Henry in Panama said:


> Is there a difference between using double .30 latex or single .60 flatbands? Is there a general advantage or disadvantage to single or double flatbands?


In general doubled .030 will deliver more power than single .060. Thinner is usually faster. Thicker is easier to cut, easier to tie, and may last a bit longer. If you're looking for maximum speed, double, tapered, .030 is better. If you want easier to cut and tie, and maybe longer life, .060 is better. I use straight cut .050 medical grade latex, and am pleased with its performance.

Henry
[/quote]

k Henry? everyone seems very precise about cutting methods for the bands? i can understand to a point, snags leading to tears. wheel cutters? is that a trade name? or a pizza slicer? serious questions, having worked with tools my whole life i do understand tools, am even thinking about making my own sling shots! but i like to do it right, i am reading practically every post and opinion, also waiting on what could be my very first natural from Panama.


----------



## rubberpower (Aug 16, 2011)

newconvert said:


> Is there a difference between using double .30 latex or single .60 flatbands? Is there a general advantage or disadvantage to single or double flatbands?


In general doubled .030 will deliver more power than single .060. Thinner is usually faster. Thicker is easier to cut, easier to tie, and may last a bit longer. If you're looking for maximum speed, double, tapered, .030 is better. If you want easier to cut and tie, and maybe longer life, .060 is better. I use straight cut .050 medical grade latex, and am pleased with its performance.

Henry
[/quote]

k Henry? everyone seems very precise about cutting methods for the bands? i can understand to a point, snags leading to tears. wheel cutters? is that a trade name? or a pizza slicer? serious questions, having worked with tools my whole life i do understand tools, am even thinking about making my own sling shots! but i like to do it right, i am reading practically every post and opinion, also waiting on what could be my very first natural from Panama.
[/quote]
The archives are full of articles on cutting latex. The rotary cutter you get at fabric stores is the cheapest way but the guys that are serious use guillotine cutters. Anyone wanting information on double latex bands need to contact TEX here on the forum. He is an expert in the subject.
If anyone has .050 latex please let me know. .050 tapered latex make great hunting bands.


----------



## Henry the Hermit (Jun 2, 2010)

newconvert said:


> Is there a difference between using double .30 latex or single .60 flatbands? Is there a general advantage or disadvantage to single or double flatbands?

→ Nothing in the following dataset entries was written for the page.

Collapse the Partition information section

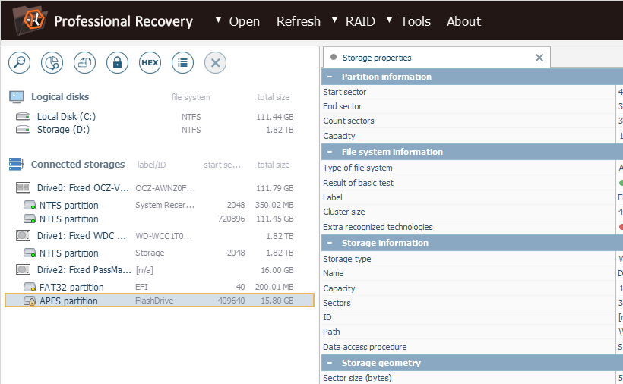pos(330,77)
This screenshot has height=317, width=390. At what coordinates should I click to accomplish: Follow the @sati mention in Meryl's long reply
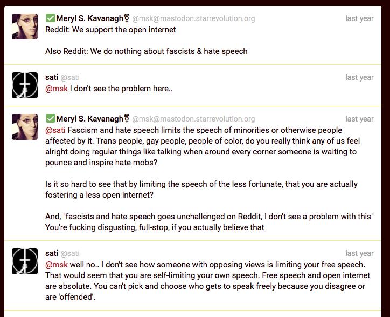pos(55,130)
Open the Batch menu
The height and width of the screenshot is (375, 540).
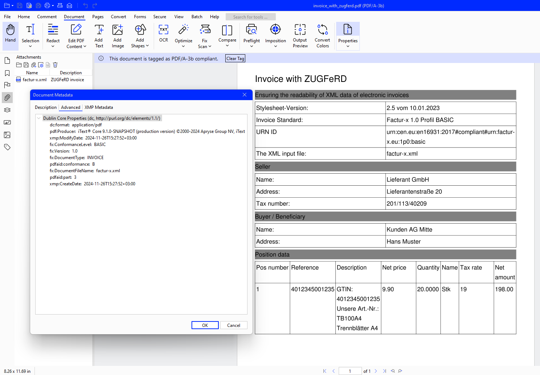click(197, 17)
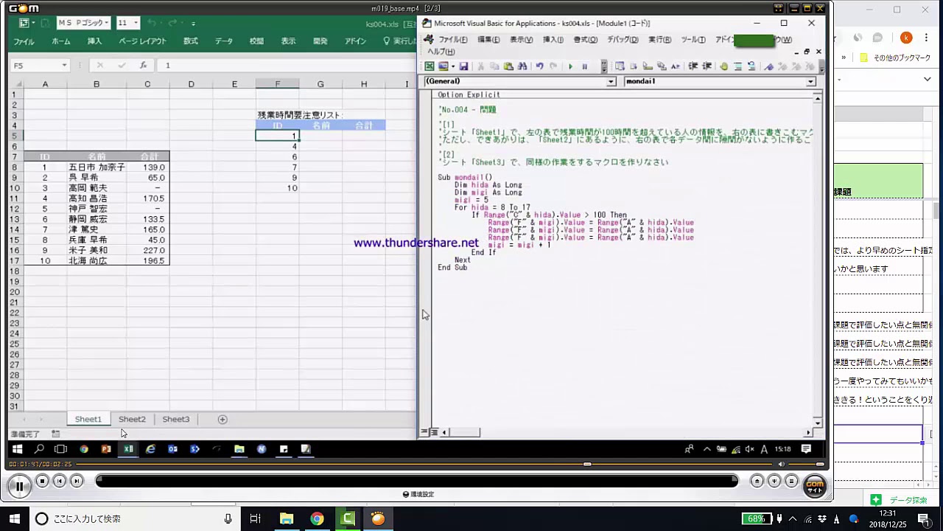943x531 pixels.
Task: Click the binoculars Find icon in VBA toolbar
Action: (x=522, y=66)
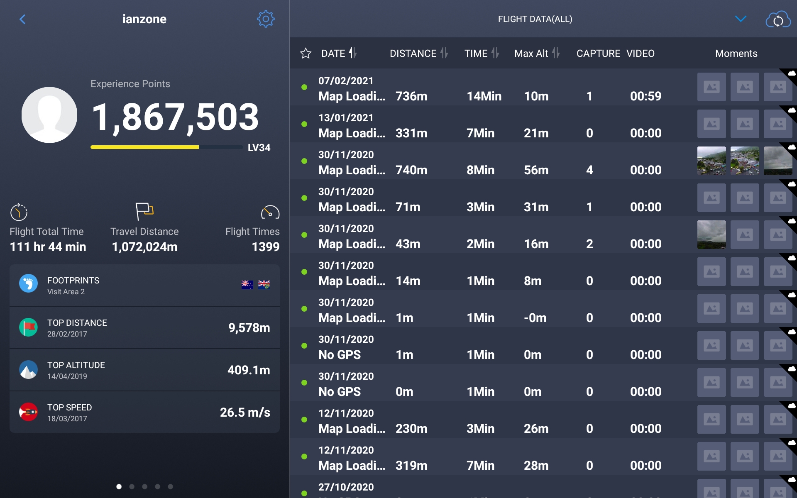The height and width of the screenshot is (498, 797).
Task: Open first aerial photo thumbnail of 740m flight
Action: pos(711,161)
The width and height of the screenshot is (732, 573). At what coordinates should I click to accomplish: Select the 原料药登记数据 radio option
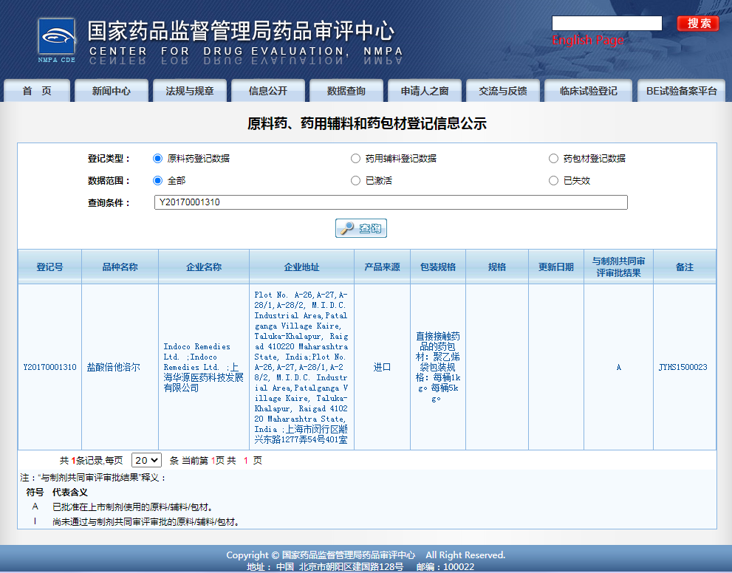click(157, 157)
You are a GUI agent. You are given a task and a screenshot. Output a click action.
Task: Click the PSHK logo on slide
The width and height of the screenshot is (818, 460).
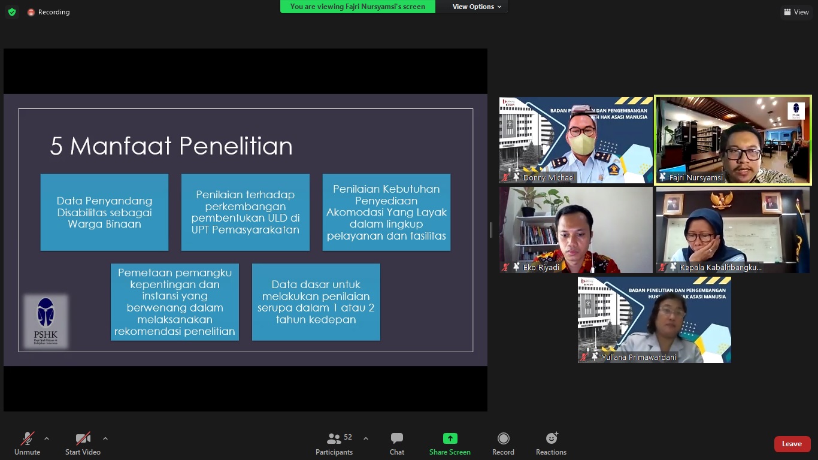[46, 321]
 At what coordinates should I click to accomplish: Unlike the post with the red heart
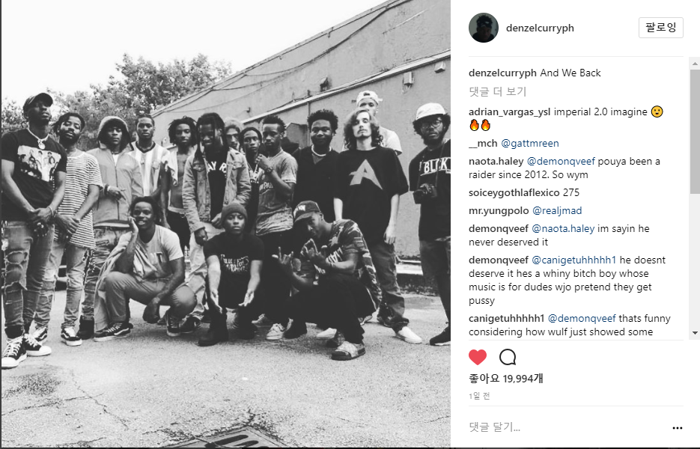[477, 357]
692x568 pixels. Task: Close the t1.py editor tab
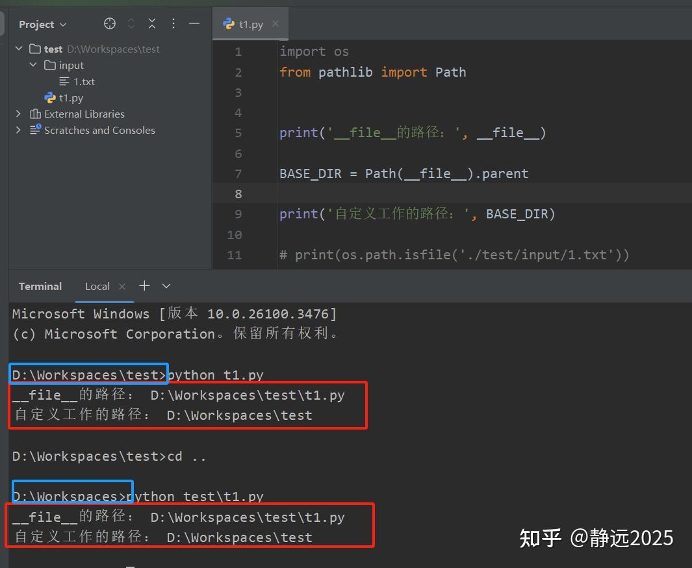[275, 23]
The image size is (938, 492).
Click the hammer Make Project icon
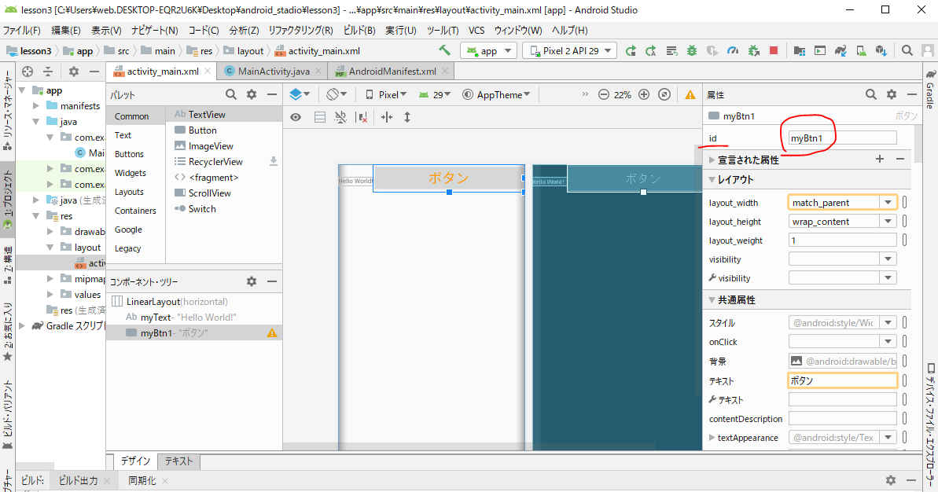pyautogui.click(x=445, y=50)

In general doubled .030 will deliver more power than single .060. Thinner is usually faster. Thicker is easier to cut, easier to tie, and may last a bit longer. If you're looking for maximum speed, double, tapered, .030 is better. If you want easier to cut and tie, and maybe longer life, .060 is better. I use straight cut .050 medical grade latex, and am pleased with its performance.

Henry
[/quote]

k Henry? everyone seems very precise about cutting methods for the bands? i can understand to a point, snags leading to tears. wheel cutters? is that a trade name? or a pizza slicer? serious questions, having worked with tools my whole life i do understand tools, am even thinking about making my own sling shots! but i like to do it right, i am reading practically every post and opinion, also waiting on what could be my very first natural from Panama.
[/quote]

Wheel cutters look like a pizza slicer, but are much sharper. They are used a lot for cutting fabric. I'll have pics of the fork, before finishing, but after trimming later today.


----------



## newconvert (Dec 12, 2011)

Henry in Panama said:


> Is there a difference between using double .30 latex or single .60 flatbands? Is there a general advantage or disadvantage to single or double flatbands?

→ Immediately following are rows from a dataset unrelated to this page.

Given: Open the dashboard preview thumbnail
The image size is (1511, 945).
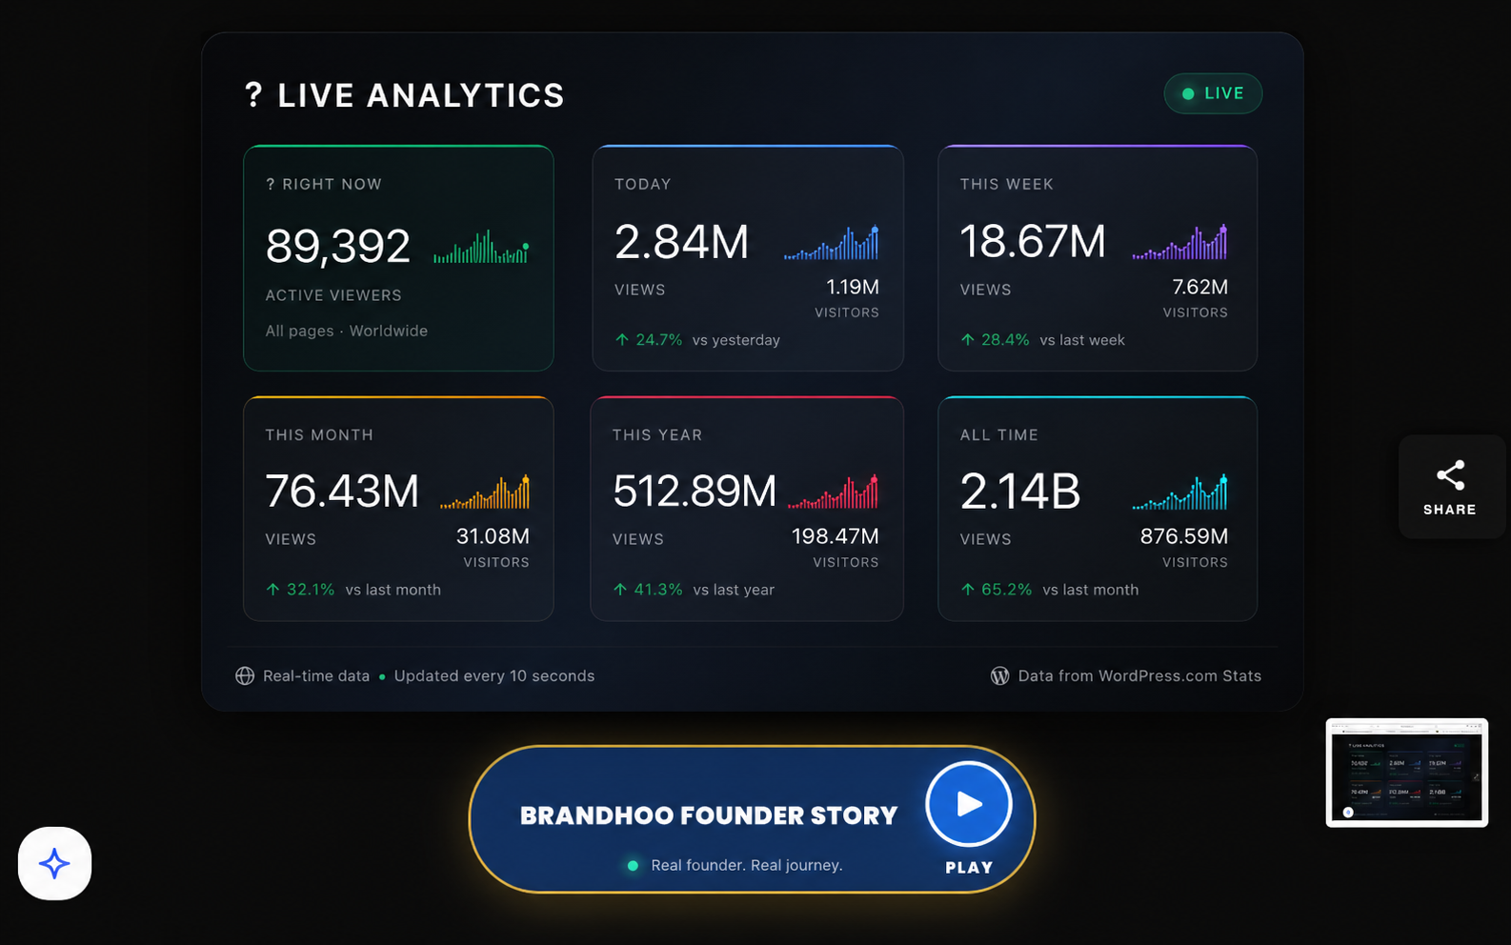Looking at the screenshot, I should [x=1406, y=773].
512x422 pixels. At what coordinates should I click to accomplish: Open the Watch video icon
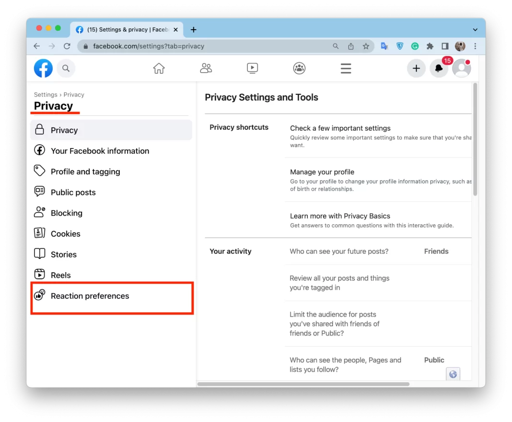(253, 68)
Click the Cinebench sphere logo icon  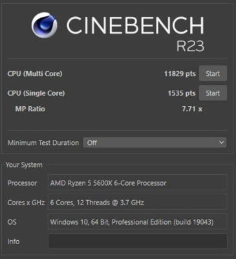pos(45,25)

In general doubled .030 will deliver more power than single .060. Thinner is usually faster. Thicker is easier to cut, easier to tie, and may last a bit longer. If you're looking for maximum speed, double, tapered, .030 is better. If you want easier to cut and tie, and maybe longer life, .060 is better. I use straight cut .050 medical grade latex, and am pleased with its performance.

Henry
[/quote]

k Henry? everyone seems very precise about cutting methods for the bands? i can understand to a point, snags leading to tears. wheel cutters? is that a trade name? or a pizza slicer? serious questions, having worked with tools my whole life i do understand tools, am even thinking about making my own sling shots! but i like to do it right, i am reading practically every post and opinion, also waiting on what could be my very first natural from Panama.
[/quote]

Wheel cutters look like a pizza slicer, but are much sharper. They are used a lot for cutting fabric. I'll have pics of the fork, before finishing, but after trimming later today.
[/quote]
thanks henry


----------



## newconvert (Dec 12, 2011)

rubberpower said:


> Is there a difference between using double .30 latex or single .60 flatbands? Is there a general advantage or disadvantage to single or double flatbands?


In general doubled .030 will deliver more power than single .060. Thinner is usually faster. Thicker is easier to cut, easier to tie, and may last a bit longer. If you're looking for maximum speed, double, tapered, .030 is better. If you want easier to cut and tie, and maybe longer life, .060 is better. I use straight cut .050 medical grade latex, and am pleased with its performance.

Henry
[/quote]

k Henry? everyone seems very precise about cutting methods for the bands? i can understand to a point, snags leading to tears. wheel cutters? is that a trade name? or a pizza slicer? serious questions, having worked with tools my whole life i do understand tools, am even thinking about making my own sling shots! but i like to do it right, i am reading practically every post and opinion, also waiting on what could be my very first natural from Panama.
[/quote]
The archives are full of articles on cutting latex. The rotary cutter you get at fabric stores is the cheapest way but the guys that are serious use guillotine cutters. Anyone wanting information on double latex bands need to contact TEX here on the forum. He is an expert in the subject.
If anyone has .050 latex please let me know. .050 tapered latex make great hunting bands.
[/quote]
thanks Mr. power, also really like your sig. ............... so true


----------



## Henry the Hermit (Jun 2, 2010)

rubberpower said:


> Is there a difference between using double .30 latex or single .60 flatbands? Is there a general advantage or disadvantage to single or double flatbands?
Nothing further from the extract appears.